All people are complex creatures, and entering into an intimate relationship with another person reveals his or her complexities. So it is with God. As we come to know God in Scripture, we begin to understand the complex nature of a just, holy and righteous God who sees us clearly in all of our grotesque sinfulness, yet who sacrifices his Son that we may live. Such a God is far more than “love,” even in the highest sense of the term: he is a God of infinite holiness, of profound justice and of fathomless depths.
A very good UCLA colleague of years past, Dr.
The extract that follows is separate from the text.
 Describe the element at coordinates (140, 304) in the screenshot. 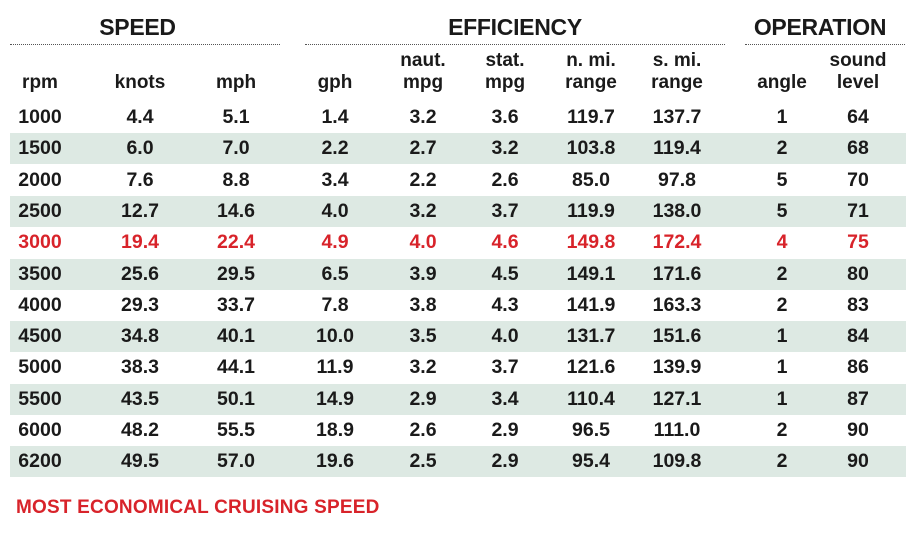

I see `cell-knots: 29.3` at that location.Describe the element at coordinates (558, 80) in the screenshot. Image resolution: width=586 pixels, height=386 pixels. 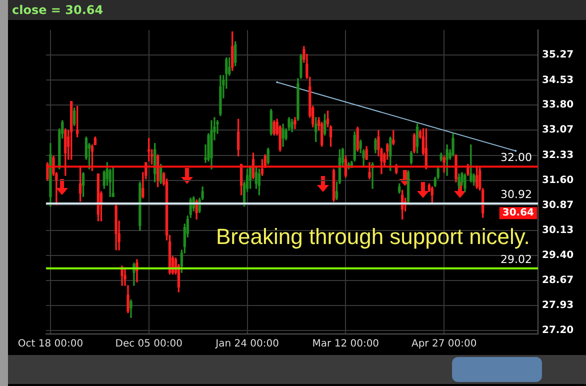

Jack Miles, published a brilliant book titled, God, a Biography (New York: Alfred Knopf, 1995), in which he writes “about the life of the Lord God as—and only as—the protagonist of a classic of world literature; namely, the Hebrew Bible or Old Testament.” Jack does not attempt to analyze God as an object of religious belief, nor does he attempt to view God as an extra-literary reality. His perspective is purely that of a literary critic. Yet, his insights into the nature and character of God are dazzling.
In 1996 Jack’s book won a Pulitzer Prize and it has since been translated into fifteen languages. It is well worth reading for any Bible student seriously grappling with the character of God.